__Collected data__
--- BEGIN ---

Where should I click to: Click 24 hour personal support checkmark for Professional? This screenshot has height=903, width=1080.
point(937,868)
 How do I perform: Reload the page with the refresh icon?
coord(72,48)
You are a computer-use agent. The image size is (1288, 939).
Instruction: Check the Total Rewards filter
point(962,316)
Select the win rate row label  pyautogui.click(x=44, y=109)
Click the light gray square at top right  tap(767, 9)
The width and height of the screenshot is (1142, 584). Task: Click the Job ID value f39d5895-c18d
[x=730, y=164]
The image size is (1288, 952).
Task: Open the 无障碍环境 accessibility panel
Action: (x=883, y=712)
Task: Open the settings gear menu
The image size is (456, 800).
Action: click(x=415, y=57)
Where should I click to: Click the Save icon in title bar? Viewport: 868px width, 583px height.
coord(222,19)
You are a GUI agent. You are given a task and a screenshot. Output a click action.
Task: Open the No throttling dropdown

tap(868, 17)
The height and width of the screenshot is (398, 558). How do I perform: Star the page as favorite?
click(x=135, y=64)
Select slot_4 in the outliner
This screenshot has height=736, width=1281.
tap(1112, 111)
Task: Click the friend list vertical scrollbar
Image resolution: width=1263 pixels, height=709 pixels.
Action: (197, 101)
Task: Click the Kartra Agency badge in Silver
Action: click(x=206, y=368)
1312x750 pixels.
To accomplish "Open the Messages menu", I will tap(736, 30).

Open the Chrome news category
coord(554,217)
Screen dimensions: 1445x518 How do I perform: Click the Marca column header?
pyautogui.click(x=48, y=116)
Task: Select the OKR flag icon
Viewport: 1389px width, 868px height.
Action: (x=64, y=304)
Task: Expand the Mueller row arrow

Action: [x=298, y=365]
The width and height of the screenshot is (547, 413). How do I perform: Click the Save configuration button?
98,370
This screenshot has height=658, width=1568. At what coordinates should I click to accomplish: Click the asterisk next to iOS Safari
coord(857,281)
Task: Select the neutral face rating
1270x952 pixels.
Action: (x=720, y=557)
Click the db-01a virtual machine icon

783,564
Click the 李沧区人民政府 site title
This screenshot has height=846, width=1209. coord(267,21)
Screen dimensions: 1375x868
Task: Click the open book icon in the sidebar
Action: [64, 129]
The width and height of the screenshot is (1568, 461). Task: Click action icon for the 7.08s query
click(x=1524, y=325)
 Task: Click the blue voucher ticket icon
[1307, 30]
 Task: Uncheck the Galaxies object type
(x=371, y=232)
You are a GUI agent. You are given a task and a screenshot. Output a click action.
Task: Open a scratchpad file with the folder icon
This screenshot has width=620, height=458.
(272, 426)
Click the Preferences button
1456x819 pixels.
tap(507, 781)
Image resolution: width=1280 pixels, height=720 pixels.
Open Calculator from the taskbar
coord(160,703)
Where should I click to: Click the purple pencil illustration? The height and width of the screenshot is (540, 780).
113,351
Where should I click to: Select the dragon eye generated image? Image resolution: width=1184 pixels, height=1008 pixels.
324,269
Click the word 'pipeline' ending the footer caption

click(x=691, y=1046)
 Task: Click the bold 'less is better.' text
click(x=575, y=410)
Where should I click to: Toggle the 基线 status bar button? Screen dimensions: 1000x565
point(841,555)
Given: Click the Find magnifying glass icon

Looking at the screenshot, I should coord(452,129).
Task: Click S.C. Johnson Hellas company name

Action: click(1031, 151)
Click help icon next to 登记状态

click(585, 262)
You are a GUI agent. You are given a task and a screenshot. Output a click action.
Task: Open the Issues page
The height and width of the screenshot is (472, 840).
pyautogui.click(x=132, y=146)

--- END ---

__Task objective__
Gather every line of the listing above that includes the string "with".

__Worked solution__
 How do I perform: Reload the page with the refresh icon?
Task: Open a scratchpad file with the folder icon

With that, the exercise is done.